Editor’s Note: This periodic sponsored Q&A column is written by Adam Gallegos of Arlington-based real estate firm Arbour Realty. Please submit follow-up questions in the comments section or via email.

Question: I am considering a new construction condo in Arlington and am wondering if you have any advice?

I love new homes as much as the next guy, but I can not stress enough to be careful during the buying process. The purchase of new construction can seem almost too easy at first. There is a charming salesperson ready to tour you through the gorgeous model homes. Next thing you know you have a contract in hand and are drafting a check for a 5-10% deposit.

Slow down. Even if it is the perfect home for you, please take time to read the entire contract at least once. I’ll save you the suspense by telling you now that it is a very one-sided contract. The developer holds most of the leverage. That said, you need to understand what you are agreeing to, what is expected from you and what is expected of the developer. There are certain benchmarks you both agree to meet and you need to be sure you are on top of these dates. Make sure you get all of your questions answered before signing and have all agreements in writing. You may want to have an attorney to review the contract for you.

You’ll also want to take your time reviewing the condominium disclosure package. This will include financial information and bylaws that pertain to the condo association. In Virginia you get a 10 day rescission period to review these documents if you are buying a new condo. You get three days if you are buying a house or townhouse that is part of an HOA. Believe me, I know how boring this information can be for some of you, but please read it thoroughly so you are not caught with any surprises.

Before negotiating the price and concessions, find out what other buyers have paid for similar units. Sales prices for closed sales are available online on the Arlington County real estate assessment web page. If sales have not closed yet, you are at the mercy of the sales person and whether they will provide you with the most recent sales and concessions. I find that many of them are forthcoming with this information.

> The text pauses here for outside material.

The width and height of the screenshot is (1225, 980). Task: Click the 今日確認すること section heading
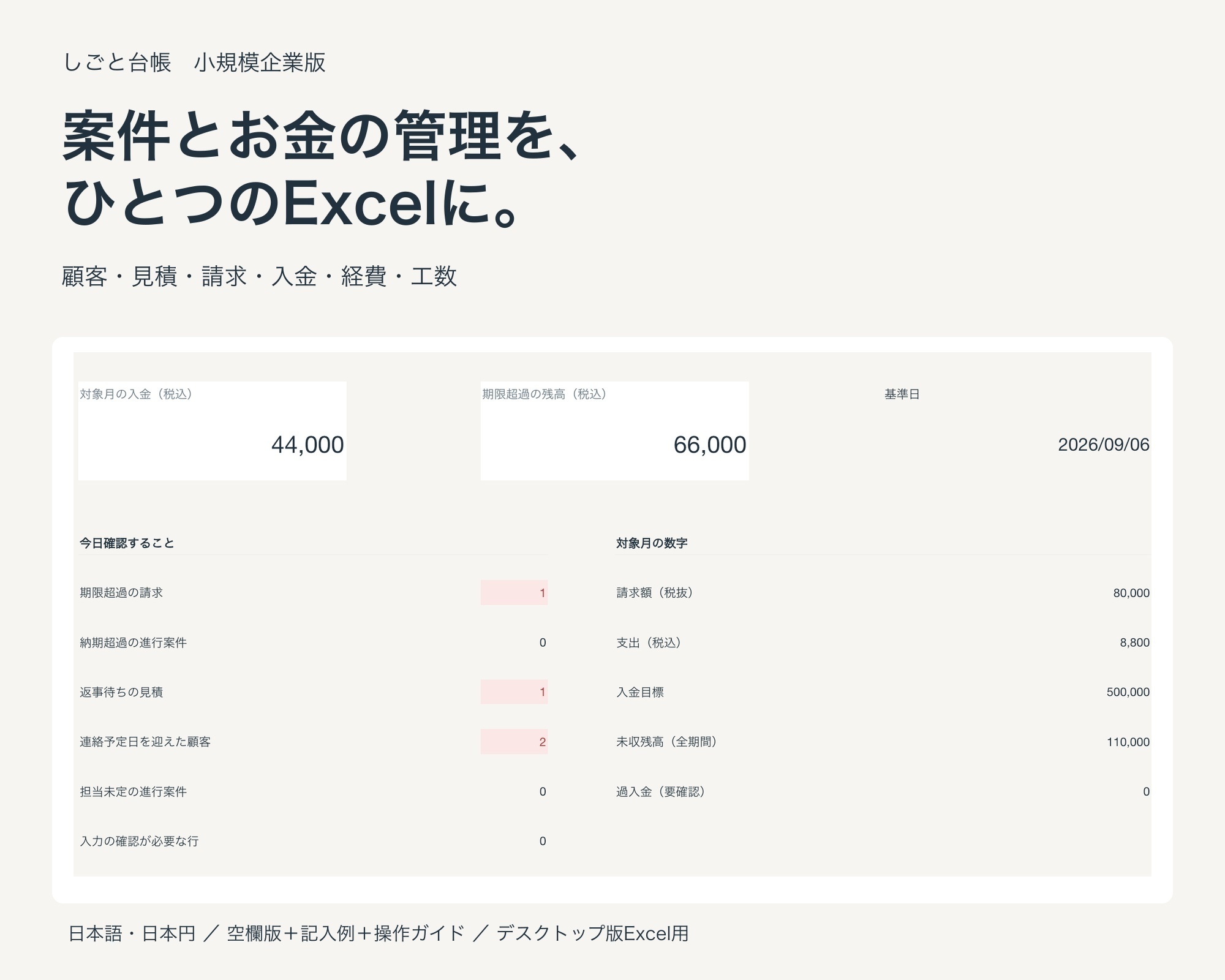(127, 543)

One thing that drives me crazy about new construction is how the the developer will try to strong arm you into using their preferred lenders and title company. In most cases it is to your advantage to be able to shop for your lender and title company on the open market. Therefore, I usually try to negotiate for my clients to be able to receive seller concessions without them being tied to the developers preferred lender and title company.

If the developer is requiring you to use their preferred lenders to receive closing cost dollars or some other incentive, make sure you are comparing apples to apples when considering the preferred lender versus an outside lender. Sometimes the $10,000 you are receiving in closing cost help will be nullified by an origination fee charged by the preferred lender at closing.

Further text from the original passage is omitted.